Bi-LSTM acc doesn't improve over 65%

I can’t really be sure what the issue might be, but some things to note after looking at your code

  • You use a Bi-LSTM but use lstm_out for further processing. In case of a Bi-LSTM the last step of the forward pass is in lstm_out[:,-1] while the last step of the backward pass is in lstm_out[:,0]; see here. Not sure if that’s what you want. For a basic classification task using lstm_out, hidden = self.lstm1(embeds,(h1, c1)) and then using hidden is more convenient.

  • I’m actually not quite sure how or even why your current setup works. The shape of lstm_out is (batch_size, seq_len, num_directions*hidden_dim) which you then give to the linear layers. Usually, the linear layers should get (batch_size, hidden_dim). I can see why it’s hidden_size*2 since for you, num_directions=2. But you still have the seq_len dimension. What is the shape of out before you return it?

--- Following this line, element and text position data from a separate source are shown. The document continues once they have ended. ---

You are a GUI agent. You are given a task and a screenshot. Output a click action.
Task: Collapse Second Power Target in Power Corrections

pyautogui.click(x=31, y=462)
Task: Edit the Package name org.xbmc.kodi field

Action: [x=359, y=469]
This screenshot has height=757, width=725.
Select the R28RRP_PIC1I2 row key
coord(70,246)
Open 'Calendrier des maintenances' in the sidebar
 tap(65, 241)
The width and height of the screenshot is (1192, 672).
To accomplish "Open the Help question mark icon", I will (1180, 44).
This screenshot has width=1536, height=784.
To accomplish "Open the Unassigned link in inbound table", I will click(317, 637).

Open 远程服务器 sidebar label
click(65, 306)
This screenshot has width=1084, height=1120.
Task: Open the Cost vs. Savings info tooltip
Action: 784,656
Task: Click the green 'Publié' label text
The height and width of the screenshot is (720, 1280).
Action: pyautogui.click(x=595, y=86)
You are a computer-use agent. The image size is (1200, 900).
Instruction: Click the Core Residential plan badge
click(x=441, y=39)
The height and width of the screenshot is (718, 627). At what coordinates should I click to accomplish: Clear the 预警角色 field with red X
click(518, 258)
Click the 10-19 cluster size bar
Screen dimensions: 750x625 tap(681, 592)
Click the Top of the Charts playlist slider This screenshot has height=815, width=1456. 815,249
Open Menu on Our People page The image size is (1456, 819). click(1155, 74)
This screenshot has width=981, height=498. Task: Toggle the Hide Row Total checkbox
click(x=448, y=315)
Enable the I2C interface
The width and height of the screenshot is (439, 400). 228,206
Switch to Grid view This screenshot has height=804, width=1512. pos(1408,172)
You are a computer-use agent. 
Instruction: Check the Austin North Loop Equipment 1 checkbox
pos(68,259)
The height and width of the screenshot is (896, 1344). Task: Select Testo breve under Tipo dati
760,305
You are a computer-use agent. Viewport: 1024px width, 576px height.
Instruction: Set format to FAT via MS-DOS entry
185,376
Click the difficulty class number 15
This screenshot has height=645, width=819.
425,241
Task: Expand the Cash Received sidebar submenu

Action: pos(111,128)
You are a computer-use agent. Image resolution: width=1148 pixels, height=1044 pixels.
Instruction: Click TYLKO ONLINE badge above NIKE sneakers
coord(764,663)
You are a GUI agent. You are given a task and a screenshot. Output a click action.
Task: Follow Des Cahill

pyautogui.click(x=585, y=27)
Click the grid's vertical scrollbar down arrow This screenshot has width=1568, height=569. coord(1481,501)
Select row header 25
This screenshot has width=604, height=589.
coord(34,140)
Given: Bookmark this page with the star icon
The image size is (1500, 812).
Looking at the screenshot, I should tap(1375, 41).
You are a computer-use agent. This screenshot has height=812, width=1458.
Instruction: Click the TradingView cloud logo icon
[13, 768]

  • Fake news detection is not a trivial task. In fact, your network will never learn what TRUE or FALSE is but was fake new most likely looks like. So don’t expect a accuracy of close to 100%.

  • Can you overfit your model – that is can get down the training loss down to 0 using a very small training dataset (e.g., just 5 genuine news and only 5 fake news). This is some kind of basic sanity check if your model is setup correctly.